One grandchild was diagnosed with Type 1, or juvenile diabetes, at three years old in 1981. A second grandchild was diagnosed a few years later at age 9.

As a medical technologist and cardiac researcher Shirley wasn’t just content to be the doting grandmother. She turned this personal heartache into action – devoting the past 35 years to helping the Juvenile Diabetes Research Foundation (JDRF) in its efforts to find a cure.

“That just seemed like the thing I needed to do,” said Shirley, who retired from Emory University in 1985 but never really stopped working.

Instead, she became a dedicated volunteer with JDRF, helping to establish its Georgia chapter, even running its office in the early days when there was no paid staff.

Shirley is credited with starting the chapter’s “Sugar Show” educational programs for children, its medical advisory committee and an Atlanta-based grandparent support group. She also has served on its executive board for three decades and has been a driving force in the chapter’s success in raising more than $30 million for research.

“Her unwavering support of JDRF for the last 35 years is an inspiration to all of us,” said Sara Orrell, the state chapter’s executive director.

The chapter had planned to make its annual black-tie fundraising gala on May 2 a celebration of Shirley’s years of service, as well as her landmark birthday. (She was set to turn 100 on April 25.) But the gala, at which organizers hope to raise $2.5 million, has been turned into a “virtual event” because of the coronavirus pandemic.

» If you'd like to donate to the fundraiser honoring Shirley Borenstein, click here

Barbara Williams remembered meeting Shirley on May 22, 1988.

“She was the first person that greeted me when my baby son was diagnosed with Type 1 diabetes,” Williams said.

At that time, Shirley’s mission was to reach out to newly diagnosed families and share with them JDRF’s mission to find a cure through fundraising.

“I admire to this day the dedication, time, energy and, yes, love that Shirley has given to JDRF,” said Williams, also a longtime volunteer. “She works tirelessly to this very day to find a cure for her grandson, Gus, and all children.”

When she was young, Shirley considered a career as a doctor. But in the 1930s, she was discouraged, mostly by her father, from entering the male-dominated world of medicine, she said.

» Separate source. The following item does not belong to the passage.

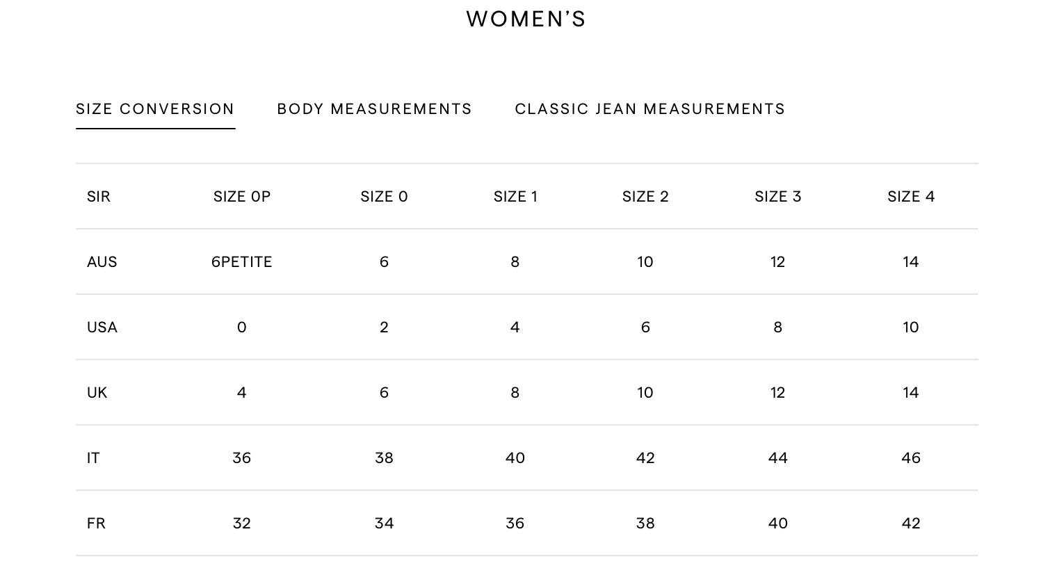Viewport: 1050px width, 566px height.
Task: Click the USA value 0 cell
Action: pyautogui.click(x=242, y=328)
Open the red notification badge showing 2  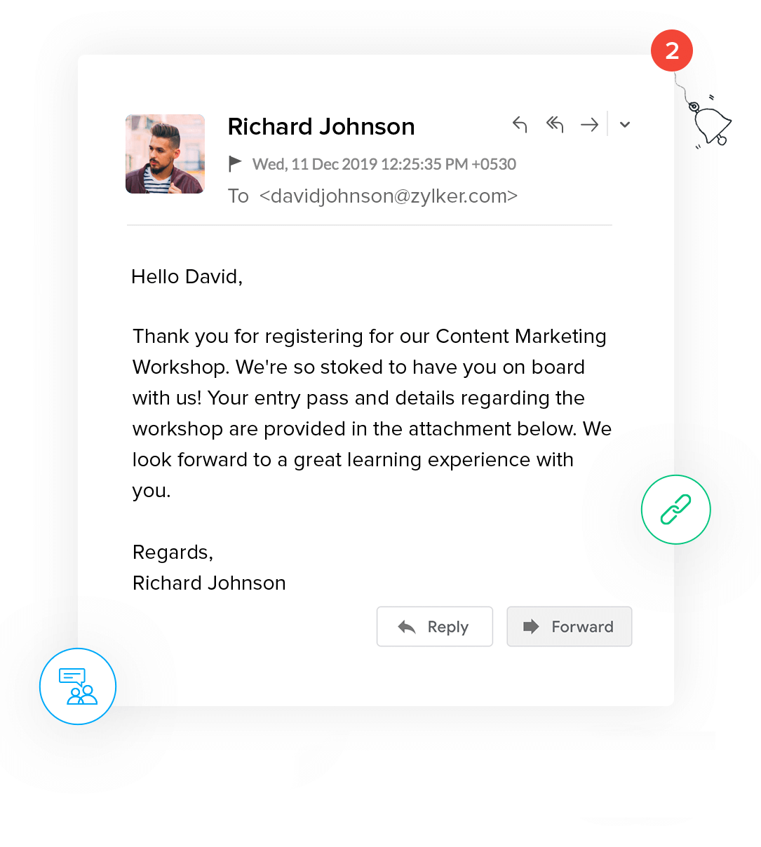tap(672, 50)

On the advice of her college chemistry professor, she decided to pursue a career in a new field – medical technology. She enrolled at Temple University in Philadelphia, where a new degree program in the subject was being launched. Its inaugural class of 25 included her.

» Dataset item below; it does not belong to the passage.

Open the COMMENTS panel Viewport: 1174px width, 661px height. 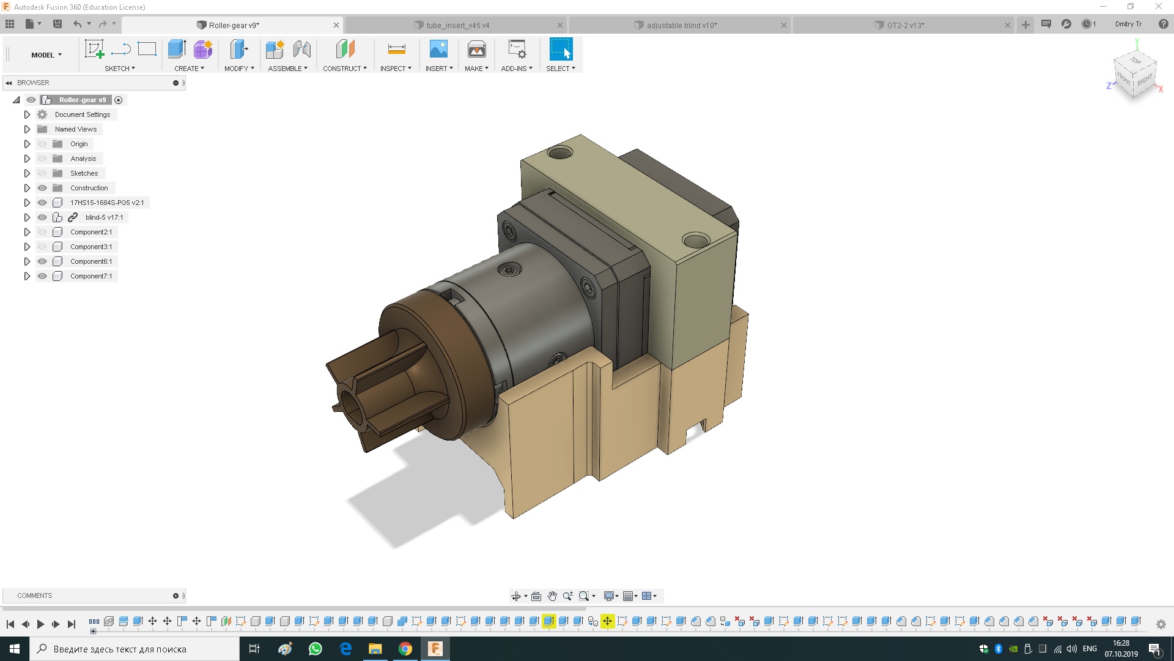[x=34, y=595]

During World War II, she worked at Atlanta’s Fort McPherson in the Fourth Service’s Control Laboratory. A wartime romance with Stanley Mirvis, resulted in the first of two happy marriages (to Mirvis, 1945-1979, and Herman Borenstein, 1981 to 1995).

From those two unions came three children, three stepchildren, a flock of grandchildren and 24 great-grandchildren. “I like to say there’s not a lemon in the carload,” she said.

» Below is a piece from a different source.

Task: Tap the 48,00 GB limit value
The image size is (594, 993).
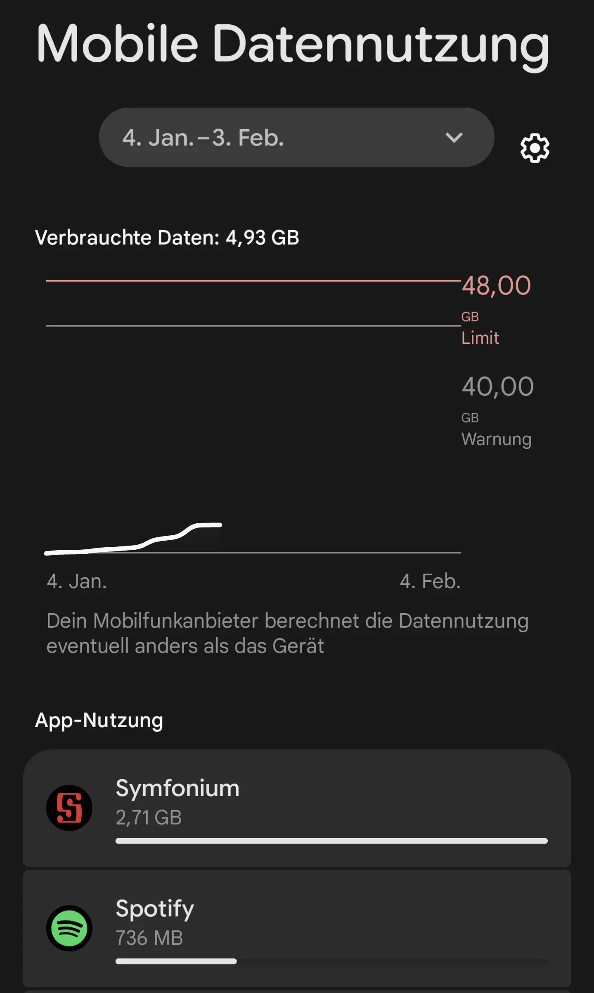Action: 496,286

Once her children were of school age, she returned to work, spending 25 years at Emory.

To this day, Shirley closely follows the potentially game-changing research at Georgia Tech and elsewhere, as well as advancements being made in the treatment of Type 1 diabetes. This includes JDRF-backed research on an immune therapy called teplizumab, that’s just entered Phase 3 of clinical trials and may be able to delay Type 1 for about two years in people at high risk.

“Research is going on everywhere, and, hopefully, we’re going to find a cure,” she said. “I want to live to see a cure.”


WHAT INSPIRES SHIRLEY BORENSTEIN?

Two of her grandchildren – Gus and Sara – are Type 1 diabetics. Gus was 3 when he was diagnosed with the disease. Sara was 9. Both grandchildren are now grown with families of their own. A third grandchild has “hero” status in the family, having given up a kidney to his brother.

What has she been fighting for? Since 1985, she's been helping the Juvenile Diabetes Research Foundation in its efforts to find a cure for Type 1 diabetes, a chronic, life-threatening autoimmune disease. With Type 1 diabetes, the body's immune system destroys the cells that release insulin, eventually eliminating insulin production in the body. This disease is sudden, unpreventable and unrelated to diet or lifestyle.

Far more prevalent is Type 2, or adult-onset, diabetes, a disease in which the body does not use insulin properly. Some of the 30 million Americans with this disease can manage their blood sugar levels through diet and exercise. Others require medication or insulin.

Why it matters? Type 1 diabetes is growing at an alarming pace. Since 2016, the number of Americans living with the disease has grown by 30%, to about 1.6 million. By 2050, at least 5 million Americans are expected to have the disease, with children and teens representing 600,000 cases – a three-fold increase.